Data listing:
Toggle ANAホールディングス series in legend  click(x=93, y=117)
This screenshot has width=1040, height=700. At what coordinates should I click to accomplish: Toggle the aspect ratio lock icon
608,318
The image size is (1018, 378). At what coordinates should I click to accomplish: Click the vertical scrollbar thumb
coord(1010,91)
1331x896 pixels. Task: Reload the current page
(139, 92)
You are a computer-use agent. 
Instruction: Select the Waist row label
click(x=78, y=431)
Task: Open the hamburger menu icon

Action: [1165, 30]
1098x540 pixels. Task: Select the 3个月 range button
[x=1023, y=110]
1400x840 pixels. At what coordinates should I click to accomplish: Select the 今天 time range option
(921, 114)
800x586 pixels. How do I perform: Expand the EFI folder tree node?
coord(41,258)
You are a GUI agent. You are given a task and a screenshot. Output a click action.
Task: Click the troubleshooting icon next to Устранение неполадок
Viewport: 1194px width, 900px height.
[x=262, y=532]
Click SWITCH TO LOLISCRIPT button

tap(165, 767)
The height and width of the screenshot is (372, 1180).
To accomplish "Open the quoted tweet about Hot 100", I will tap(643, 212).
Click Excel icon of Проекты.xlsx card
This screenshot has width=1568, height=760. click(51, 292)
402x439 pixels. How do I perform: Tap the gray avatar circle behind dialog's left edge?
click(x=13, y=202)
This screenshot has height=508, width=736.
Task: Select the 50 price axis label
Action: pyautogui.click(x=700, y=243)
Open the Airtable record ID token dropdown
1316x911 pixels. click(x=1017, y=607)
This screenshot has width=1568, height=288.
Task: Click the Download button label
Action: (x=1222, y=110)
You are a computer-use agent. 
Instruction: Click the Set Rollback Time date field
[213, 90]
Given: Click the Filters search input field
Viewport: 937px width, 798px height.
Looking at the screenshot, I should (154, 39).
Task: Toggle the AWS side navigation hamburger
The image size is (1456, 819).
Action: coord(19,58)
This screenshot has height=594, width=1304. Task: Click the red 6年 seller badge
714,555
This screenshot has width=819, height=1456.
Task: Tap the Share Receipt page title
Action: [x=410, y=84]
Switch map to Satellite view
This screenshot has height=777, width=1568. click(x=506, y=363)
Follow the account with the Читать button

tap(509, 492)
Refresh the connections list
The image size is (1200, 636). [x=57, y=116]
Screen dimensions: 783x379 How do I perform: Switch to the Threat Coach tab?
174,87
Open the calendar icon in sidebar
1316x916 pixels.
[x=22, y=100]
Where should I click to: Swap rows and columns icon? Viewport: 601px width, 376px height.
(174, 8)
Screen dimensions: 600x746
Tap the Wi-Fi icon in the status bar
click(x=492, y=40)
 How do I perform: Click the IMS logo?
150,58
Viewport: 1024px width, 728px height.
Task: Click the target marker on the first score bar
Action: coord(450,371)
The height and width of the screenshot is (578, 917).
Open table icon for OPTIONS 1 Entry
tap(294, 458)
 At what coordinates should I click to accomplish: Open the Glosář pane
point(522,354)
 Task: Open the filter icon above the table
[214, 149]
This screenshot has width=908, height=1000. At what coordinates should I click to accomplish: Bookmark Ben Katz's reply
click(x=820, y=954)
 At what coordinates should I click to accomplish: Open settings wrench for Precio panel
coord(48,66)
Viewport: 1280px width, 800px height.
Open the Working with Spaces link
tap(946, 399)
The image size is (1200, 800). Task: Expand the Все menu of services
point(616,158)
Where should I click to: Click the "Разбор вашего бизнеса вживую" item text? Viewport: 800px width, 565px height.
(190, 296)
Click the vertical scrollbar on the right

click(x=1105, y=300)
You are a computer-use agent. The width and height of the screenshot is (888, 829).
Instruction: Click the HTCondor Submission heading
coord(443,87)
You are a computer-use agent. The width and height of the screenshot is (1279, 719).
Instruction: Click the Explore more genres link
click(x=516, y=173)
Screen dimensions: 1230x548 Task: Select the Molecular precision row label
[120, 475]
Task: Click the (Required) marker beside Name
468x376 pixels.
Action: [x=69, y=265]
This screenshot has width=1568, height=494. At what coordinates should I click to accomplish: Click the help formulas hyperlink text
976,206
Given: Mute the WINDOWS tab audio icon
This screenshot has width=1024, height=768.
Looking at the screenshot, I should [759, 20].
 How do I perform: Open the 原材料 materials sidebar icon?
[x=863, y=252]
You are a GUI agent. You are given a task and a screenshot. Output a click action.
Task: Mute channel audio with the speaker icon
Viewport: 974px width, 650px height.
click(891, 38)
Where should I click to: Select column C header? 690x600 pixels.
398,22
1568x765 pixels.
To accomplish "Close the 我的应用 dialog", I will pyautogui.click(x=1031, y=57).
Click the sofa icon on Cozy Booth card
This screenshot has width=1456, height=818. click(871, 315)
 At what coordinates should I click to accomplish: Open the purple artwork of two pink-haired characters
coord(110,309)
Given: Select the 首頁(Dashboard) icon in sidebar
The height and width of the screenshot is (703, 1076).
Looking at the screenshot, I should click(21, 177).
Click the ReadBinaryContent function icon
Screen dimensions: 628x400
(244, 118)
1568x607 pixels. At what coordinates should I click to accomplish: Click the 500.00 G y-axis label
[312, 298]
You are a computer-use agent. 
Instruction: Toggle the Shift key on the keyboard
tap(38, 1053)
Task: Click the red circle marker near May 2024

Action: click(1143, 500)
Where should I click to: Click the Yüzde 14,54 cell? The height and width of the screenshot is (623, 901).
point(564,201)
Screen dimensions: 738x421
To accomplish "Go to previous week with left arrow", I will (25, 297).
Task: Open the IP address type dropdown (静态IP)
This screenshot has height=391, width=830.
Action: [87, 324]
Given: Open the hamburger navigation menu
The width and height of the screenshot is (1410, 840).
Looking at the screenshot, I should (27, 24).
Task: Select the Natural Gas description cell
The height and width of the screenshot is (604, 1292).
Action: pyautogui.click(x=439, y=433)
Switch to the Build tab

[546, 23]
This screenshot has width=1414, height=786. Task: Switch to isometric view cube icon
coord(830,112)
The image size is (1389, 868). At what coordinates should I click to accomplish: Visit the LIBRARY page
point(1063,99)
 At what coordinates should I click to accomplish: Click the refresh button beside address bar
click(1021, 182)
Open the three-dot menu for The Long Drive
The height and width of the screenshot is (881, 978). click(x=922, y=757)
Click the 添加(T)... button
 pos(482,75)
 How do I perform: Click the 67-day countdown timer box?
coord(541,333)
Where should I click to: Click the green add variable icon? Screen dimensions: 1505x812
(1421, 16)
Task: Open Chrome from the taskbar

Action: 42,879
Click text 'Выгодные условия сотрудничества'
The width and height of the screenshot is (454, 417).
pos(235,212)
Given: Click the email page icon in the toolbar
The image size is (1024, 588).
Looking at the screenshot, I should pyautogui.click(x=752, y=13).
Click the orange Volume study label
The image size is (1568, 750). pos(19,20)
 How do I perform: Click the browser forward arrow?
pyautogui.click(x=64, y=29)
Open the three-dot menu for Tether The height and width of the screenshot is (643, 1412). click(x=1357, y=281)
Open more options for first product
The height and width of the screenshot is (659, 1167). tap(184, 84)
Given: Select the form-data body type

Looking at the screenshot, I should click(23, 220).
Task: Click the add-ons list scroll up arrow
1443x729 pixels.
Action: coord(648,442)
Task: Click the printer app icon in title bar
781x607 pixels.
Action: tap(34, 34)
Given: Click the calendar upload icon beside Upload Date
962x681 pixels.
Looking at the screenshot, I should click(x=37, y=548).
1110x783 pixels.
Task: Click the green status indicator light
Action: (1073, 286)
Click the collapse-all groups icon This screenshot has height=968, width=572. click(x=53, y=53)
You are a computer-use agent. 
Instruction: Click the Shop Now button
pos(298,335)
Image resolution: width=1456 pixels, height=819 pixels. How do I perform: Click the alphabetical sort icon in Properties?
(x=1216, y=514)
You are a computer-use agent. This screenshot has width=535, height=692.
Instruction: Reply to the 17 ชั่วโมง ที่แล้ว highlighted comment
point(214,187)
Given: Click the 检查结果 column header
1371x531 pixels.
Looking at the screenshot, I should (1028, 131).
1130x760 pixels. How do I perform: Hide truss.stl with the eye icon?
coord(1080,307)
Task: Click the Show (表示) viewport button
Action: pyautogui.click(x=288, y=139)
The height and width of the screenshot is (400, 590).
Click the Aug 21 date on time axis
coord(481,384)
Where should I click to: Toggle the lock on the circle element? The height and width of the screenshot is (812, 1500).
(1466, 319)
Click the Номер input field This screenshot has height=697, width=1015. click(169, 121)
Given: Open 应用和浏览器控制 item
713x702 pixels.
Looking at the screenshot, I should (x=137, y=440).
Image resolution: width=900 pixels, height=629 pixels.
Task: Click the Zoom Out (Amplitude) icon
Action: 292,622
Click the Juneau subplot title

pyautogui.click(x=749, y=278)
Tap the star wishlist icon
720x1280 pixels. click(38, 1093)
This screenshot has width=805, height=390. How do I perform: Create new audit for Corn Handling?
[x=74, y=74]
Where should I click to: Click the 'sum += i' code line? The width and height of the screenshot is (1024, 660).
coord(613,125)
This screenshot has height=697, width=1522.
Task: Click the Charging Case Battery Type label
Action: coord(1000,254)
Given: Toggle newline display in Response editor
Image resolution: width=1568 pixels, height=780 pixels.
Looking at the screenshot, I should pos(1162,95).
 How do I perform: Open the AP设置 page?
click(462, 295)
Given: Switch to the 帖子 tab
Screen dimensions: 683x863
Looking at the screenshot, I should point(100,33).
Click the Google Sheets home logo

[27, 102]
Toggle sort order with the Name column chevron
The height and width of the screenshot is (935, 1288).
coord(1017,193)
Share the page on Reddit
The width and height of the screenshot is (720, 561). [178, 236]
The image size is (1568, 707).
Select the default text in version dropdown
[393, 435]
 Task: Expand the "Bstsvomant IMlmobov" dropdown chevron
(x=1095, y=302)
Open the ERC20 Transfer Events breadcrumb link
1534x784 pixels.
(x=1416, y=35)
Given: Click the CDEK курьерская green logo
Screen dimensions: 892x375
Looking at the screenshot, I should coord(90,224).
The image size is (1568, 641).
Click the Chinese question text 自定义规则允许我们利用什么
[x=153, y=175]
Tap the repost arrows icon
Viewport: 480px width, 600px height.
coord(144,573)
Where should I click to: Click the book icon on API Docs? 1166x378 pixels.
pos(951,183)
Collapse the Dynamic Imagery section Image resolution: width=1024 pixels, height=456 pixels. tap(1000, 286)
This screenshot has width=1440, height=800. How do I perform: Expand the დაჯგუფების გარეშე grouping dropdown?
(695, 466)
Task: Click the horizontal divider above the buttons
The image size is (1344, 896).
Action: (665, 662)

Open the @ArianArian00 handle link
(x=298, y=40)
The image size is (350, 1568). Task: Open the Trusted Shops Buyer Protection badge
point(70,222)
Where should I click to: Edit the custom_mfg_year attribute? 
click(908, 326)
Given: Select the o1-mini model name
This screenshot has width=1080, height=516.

### Given exercise
Copy out the stretch of the data from the line containing "Given: Click the CDEK курьерская green logo" through the line containing "point(70,222)", reproducing each line without any change.

### Reply to the exercise
Given: Click the CDEK курьерская green logo
Screen dimensions: 892x375
Looking at the screenshot, I should coord(90,224).
The image size is (1568, 641).
Click the Chinese question text 自定义规则允许我们利用什么
[x=153, y=175]
Tap the repost arrows icon
Viewport: 480px width, 600px height.
coord(144,573)
Where should I click to: Click the book icon on API Docs? 1166x378 pixels.
pos(951,183)
Collapse the Dynamic Imagery section Image resolution: width=1024 pixels, height=456 pixels. tap(1000, 286)
This screenshot has width=1440, height=800. How do I perform: Expand the დაჯგუფების გარეშე grouping dropdown?
(695, 466)
Task: Click the horizontal divider above the buttons
The image size is (1344, 896).
Action: (665, 662)

Open the @ArianArian00 handle link
(x=298, y=40)
The image size is (350, 1568). Task: Open the Trusted Shops Buyer Protection badge
point(70,222)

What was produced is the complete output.